The goal is, of course, to change hearts, but hearts change for many reasons. The pope makes me think again about building and leveraging social networks for the Christian faith. You can always criticize these things from a heart perspective, because institutions do not have hearts or subjective commitments. But there is a right use of institutions and organizations and social capital – as a tool – that we evangelicals have never quite trusted. It is a fine balance, but the pope makes me think I have been leaning to far in one direction.

Fourth and East Capitol

cap

My favorite intersection in the federal city is four blocks from the US Capitol: Fourth and East Capitol Street.

I discovered it earlier this year. I was driving down Fourth Street NE, coming up to the traffic light. I looked to my right, and there is the seat of the legislative branch, in all its majesty. Breathtaking every time I see it. Then I glanced at my rearview mirror, back north from whence I came, and there is a direct view of the Basilica three miles away.

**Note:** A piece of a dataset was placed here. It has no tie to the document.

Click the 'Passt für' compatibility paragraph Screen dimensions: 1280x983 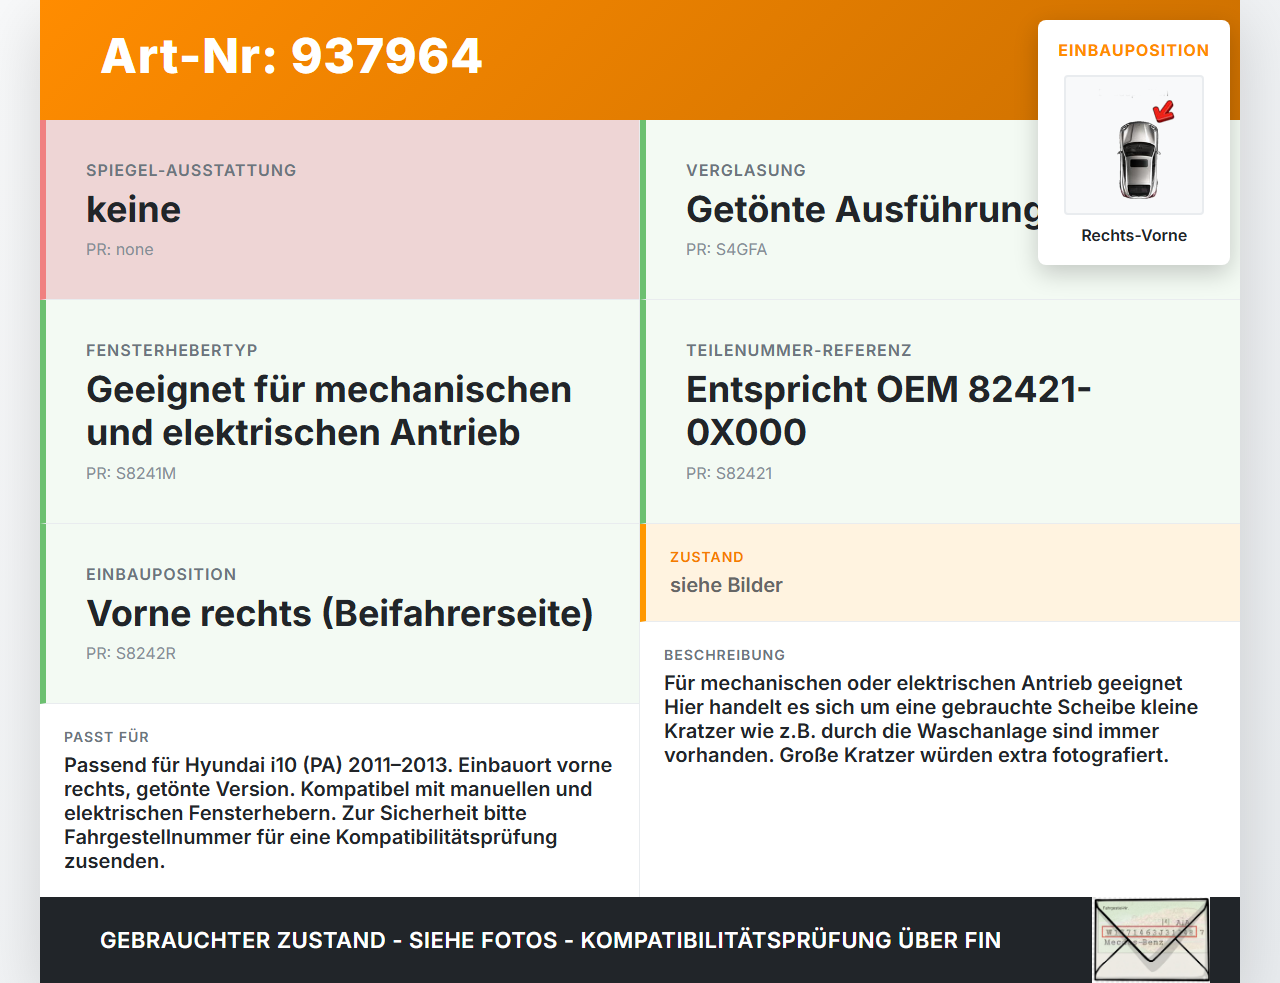click(338, 813)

My first thought was, Damn, this city is well designed. But there was a kind of pre-thought feeling, too. Something sublime. The Capitol is sitting here, ruling the landscape. The great church, on the other hand, is in my rearview mirror just asking to be a metaphor for what is past, what is behind us in this country.

But both of them, with their enormous domes, are perched on their respective hills as monoliths that will never go away. They pear around at 360 degrees and watch as neighborhoods change, as clothes go in and out of style, as people hate and work and violate and meander.

On the one hand, that Basilica will never be a Capitol. It has no aspirations to host a joint session of Congress. It is not of this world. On the other hand, it is an embassy of a political force and therefore shows itself as one. It is grand because it is meant to turn heads, to make its presence felt. Such an aim without deeply evangelical hearts is going to dry up into three hundred million pounds of deadness: cold, hard stones. But with deeply evangelical hearts: Christian institutional work, neighborhood presence, political savvy, and networking are flying buttresses to build up a great cathedral of accumulated kingdom advances.

As the pope knows, institutions are a mess. But they are worth building.